Problems to solve —
**1.** Revise the news item on the GM and University of Michigan research labs, starting with "General Motors and" and going on through "a statement today.", and replace "division" with "unit".
**2.** Pick up the news item on the GM and University of Michigan research labs after its final sentence and continue it.

Within the Automotive CRL, the engine systems laboratory will research more fuel-efficient engines through laser-imaging diagnostics and simulations.
General Motors and the University of Michigan said they agreed to extend their more than 50-year relationship with the opening of the Automotive Collaborative Research Laboratories.
The division will research engine systems and advanced manufacturing, operating alongside a smart materials CRL that began in 2005. The Automotive CRL agreement will run through 2017, GM and U-M said in a statement today.
Within the Automotive CRL, the engine systems laboratory will research more fuel-efficient engines through laser-imaging diagnostics and simulations. The advanced manufacturing facility will look to improve plant floor operations by combining assembly systems, simulations and technologies.

Dataset entries —
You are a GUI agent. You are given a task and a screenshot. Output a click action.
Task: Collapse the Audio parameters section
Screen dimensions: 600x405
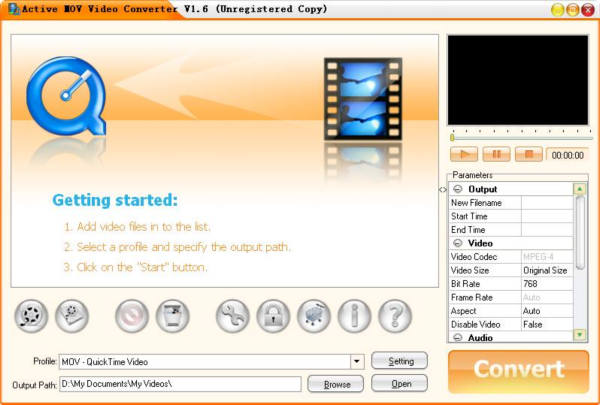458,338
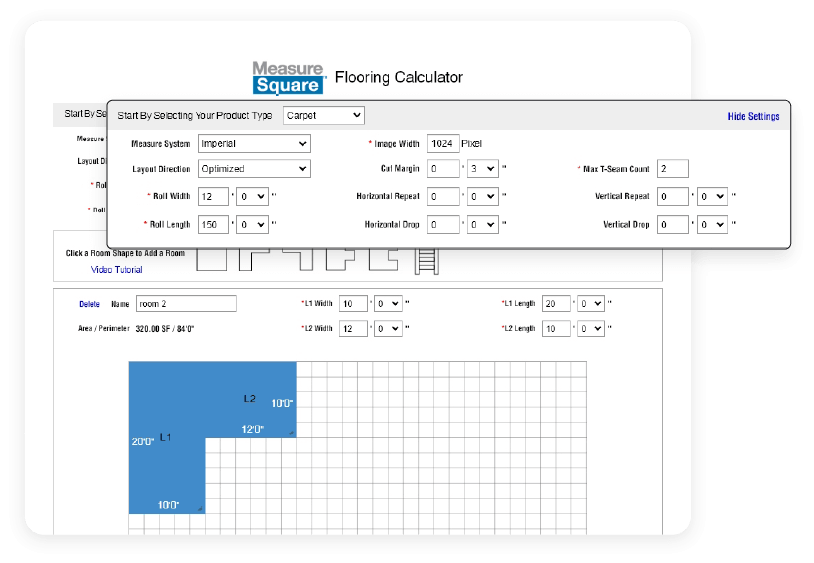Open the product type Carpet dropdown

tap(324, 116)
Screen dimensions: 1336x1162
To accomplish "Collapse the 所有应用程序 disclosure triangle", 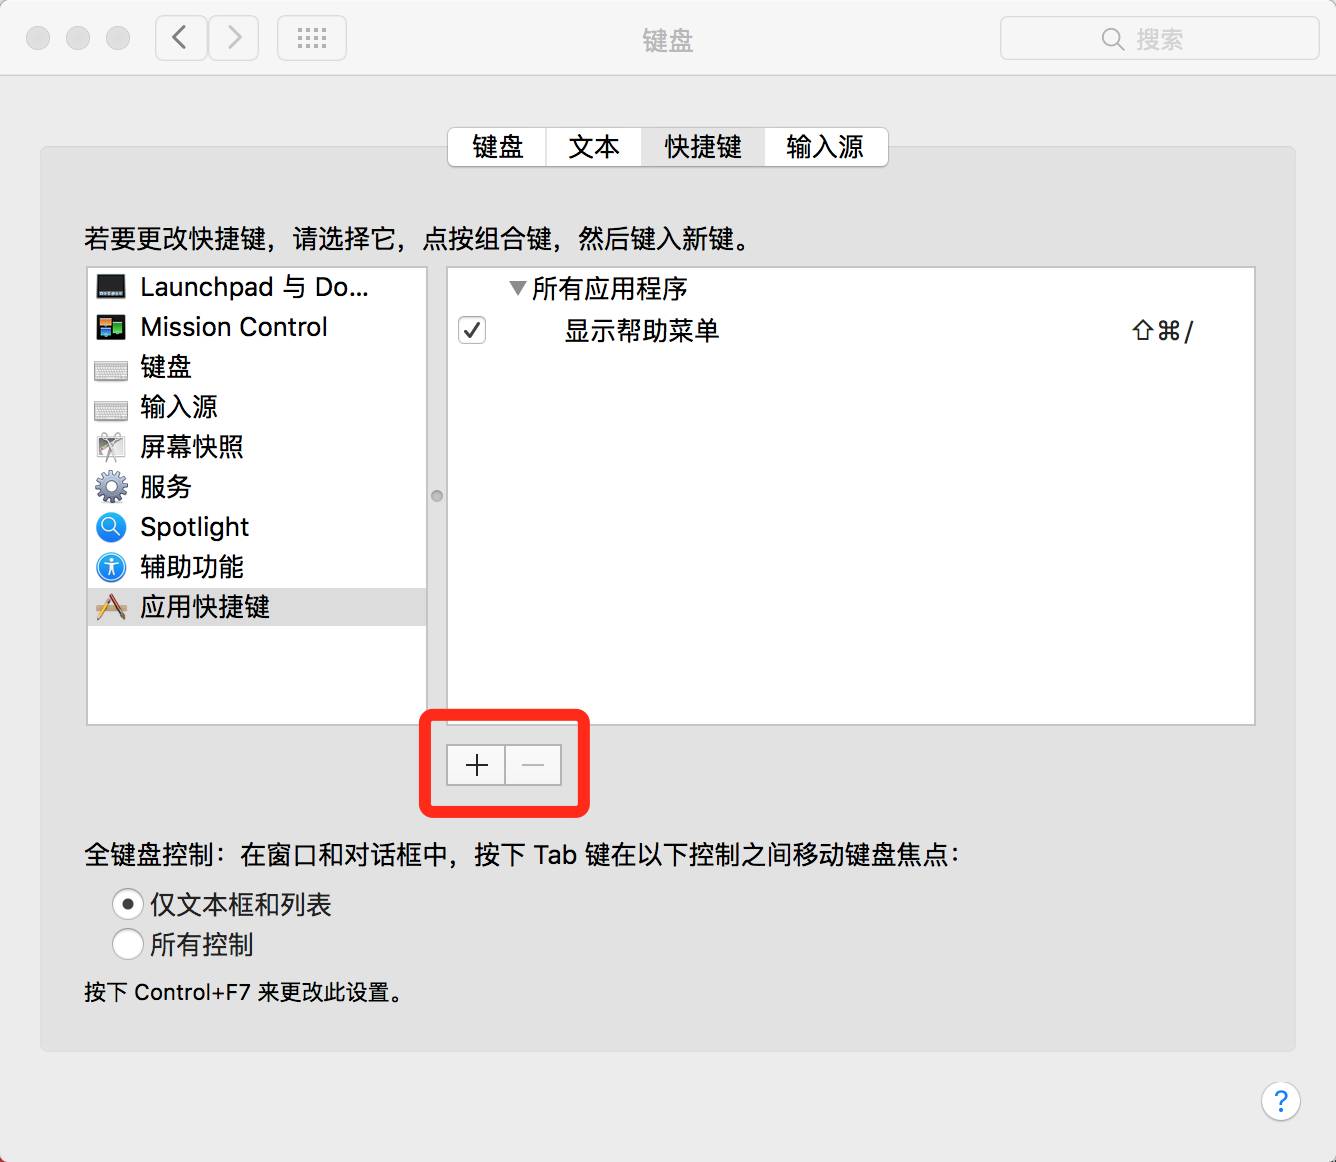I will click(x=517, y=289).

==

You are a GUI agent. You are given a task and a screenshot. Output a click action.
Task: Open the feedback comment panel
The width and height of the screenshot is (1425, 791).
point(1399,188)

Responses by task —
**1.**
General Motors and the University of Michigan said they agreed to extend their more than 50-year relationship with the opening of the Automotive Collaborative Research Laboratories.
The unit will research engine systems and advanced manufacturing, operating alongside a smart materials CRL that began in 2005. The Automotive CRL agreement will run through 2017, GM and U-M said in a statement today.

**2.**
“We are looking under every nook and cranny for efficiency,” GM spokesman Dan Flores said.
The labs at the university are an extension of the company’s r&d division and do not build engines for specific vehicles or vehicle lines, he said.
“GM’s relationship with the University of Michigan over the years has provided benefits to the company because these young minds, who bring a fresh perspective, carry out issues on real-world issues that impact GM’s vehicle innovations, design and manufacturing operations,” GM’s Chief Technology Officer Jon Lauckner said in the statement.